A opinião é partilhada pela funcionária da saparia Ilhabel, que nota que os clientes “estão com medo” e fazem “compras mais ponderadas”. “Pensam mais se vão comprar, se não vão comprar…”, afiança. Por outro lado, Marta Vieira realça que na Uma Cantik as vendas mantêm-se estáveis, mas ” valor médio da compra é menor”.

Hugo Amaral/ECO

Já a funcionária da loja de roupa em segunda mão Baú sinaliza que o facto de ter havido “uma pandemia, duas guerras e agora a situação da queda do Governo” tem influência. “Reflete-se tudo” no negócio, diz. Por outro lado, os clientes estão também preocupados com o facto “de para o ano deixar de haver travão às rendas”, apesar de existir um apoio às rendas para as famílias vulneráveis. “Há uma redução à vontade de uns 20% a 30% nas vendas face ao ano passado“, diz ao ECO.

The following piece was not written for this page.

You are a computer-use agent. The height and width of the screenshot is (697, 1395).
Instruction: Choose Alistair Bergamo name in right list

O bairro de Campo de Ourique é descrito cada vez mais como um “poiso” de famílias estrangeiras, onde o consumo responsável é visto como uma prioridade. “É um bairro de franceses, italianos, ingleses e gostam muito de roupa em segunda mão. Normalizam mais do que os portugueses”, conta Ana Figueiredo. Ao mesmo tempo, há também famílias numerosas “em que a roupa vai passando de uns para os outros”.

Comércio local diz ser penalizado face às grandes superfícies

Ainda assim, os comerciantes ouvidos pelo ECO admitem que a Black Friday acaba por apelar ao consumismo, mas há quem veja vantagens. “É visto sempre como um apelo ao consumismo, mas também temos que ver o outro lado. Há alguns produtos que noutra altura do ano as pessoas não conseguem comprar e agora com desconto têm essa possibilidade“, adianta Marta Viera.

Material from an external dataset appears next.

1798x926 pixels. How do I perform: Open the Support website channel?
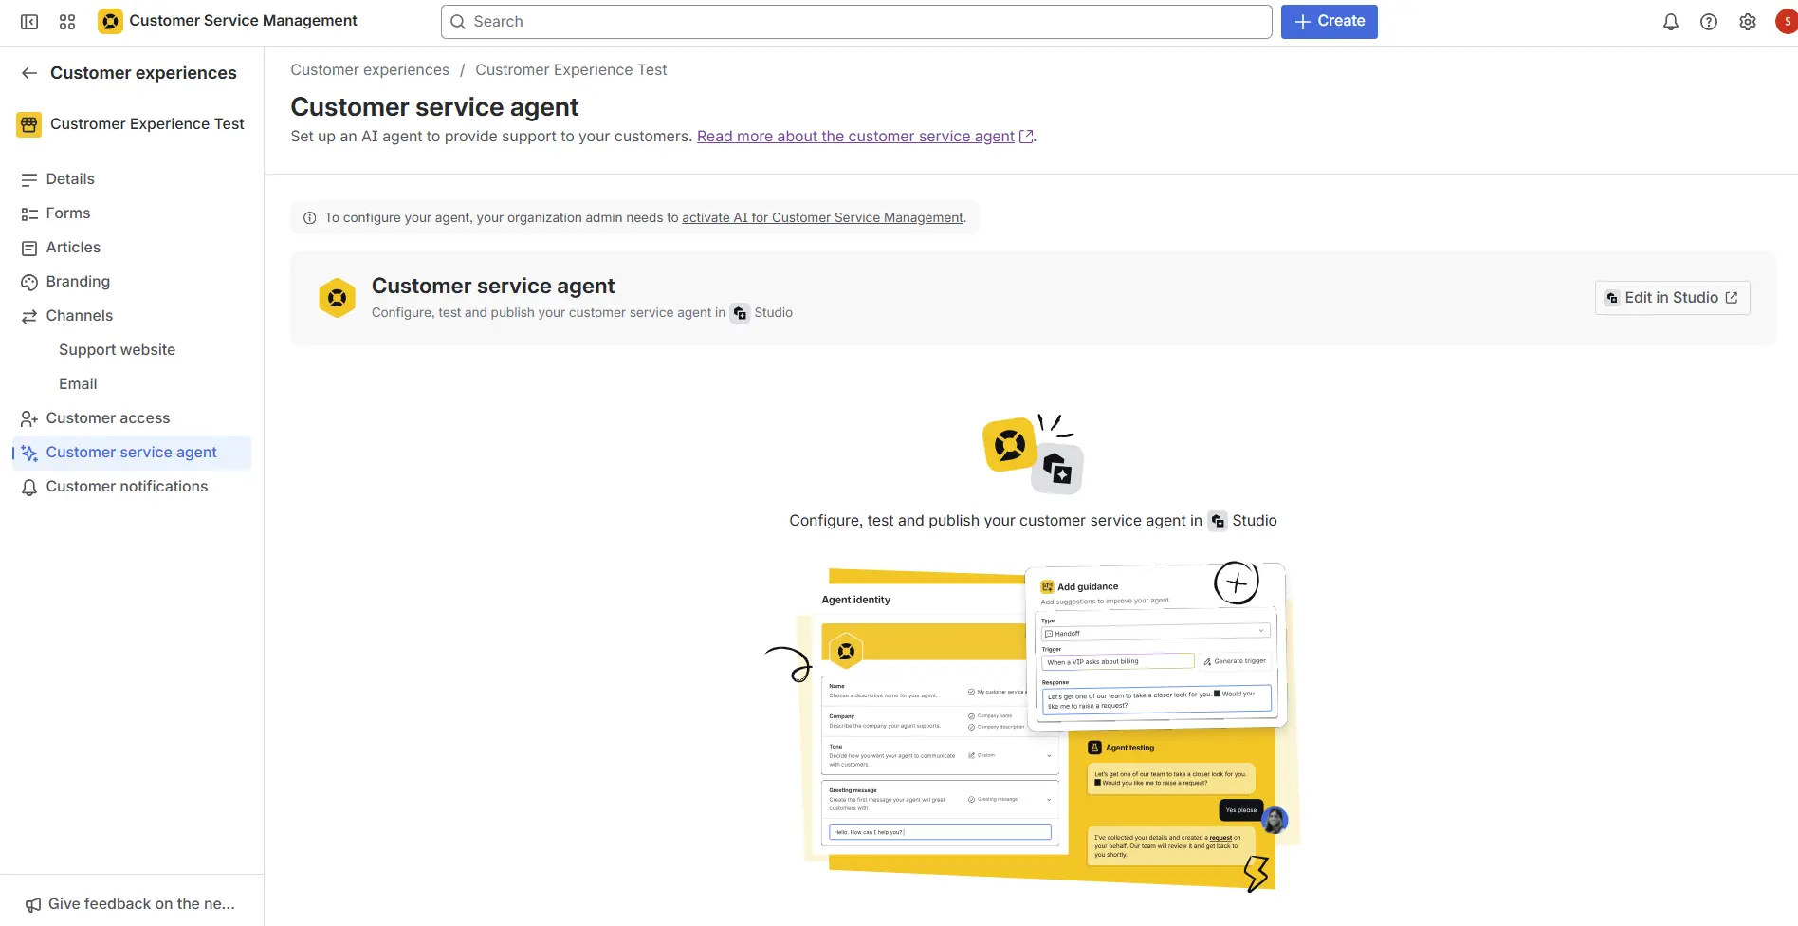coord(117,350)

Além disso, alguns comerciantes apontam que o comércio local acaba por ser ainda mais penalizado por não conseguir competir com os fortes descontos das grandes superfícies. Mas não só. Quando há este tipo de campanhas, “quase que não se consegue respirar” nos centros comerciais” e isso acabar por penalizar o comércio local, que não consegue ter descontos tão elevados por uma questão de rentabilidade do negócio e para adensar o problema há falta de estacionamento.

Ana Figueiredo é dona da loja A Pipoca, que abriu em plena pandemia, e aproveita a Black Friday para tentar puxar pelas vendas.Hugo Amaral/ECO

“Alguns clientes são daqui do bairro vêm durante a semana, mas ao sábado vêm muitos clientes da linha, da margem sul. E depois queixam-se de que não têm onde estacionar e então vão para as grandes superfícies“, sublinha Ana Figueiredo.

A Black Friday acaba por “incentivar um bocadinho à compra desenfreada porque as pessoas nem têm, às vezes, tempo para refletir. É uma pré-epoca de saldos“, afirma a funcionária da loja Baú, alertando que este tipo de campanhas “fomenta o consumismo e pode potenciar o endividamento”. Por outro lado, relembra também que o pequeno comércio está penalizado pelo facto de os centros comerciais continuarem abertos aos domingos e feriados. “É ridículo comprar roupa às 23h, não há necessidade”, atira.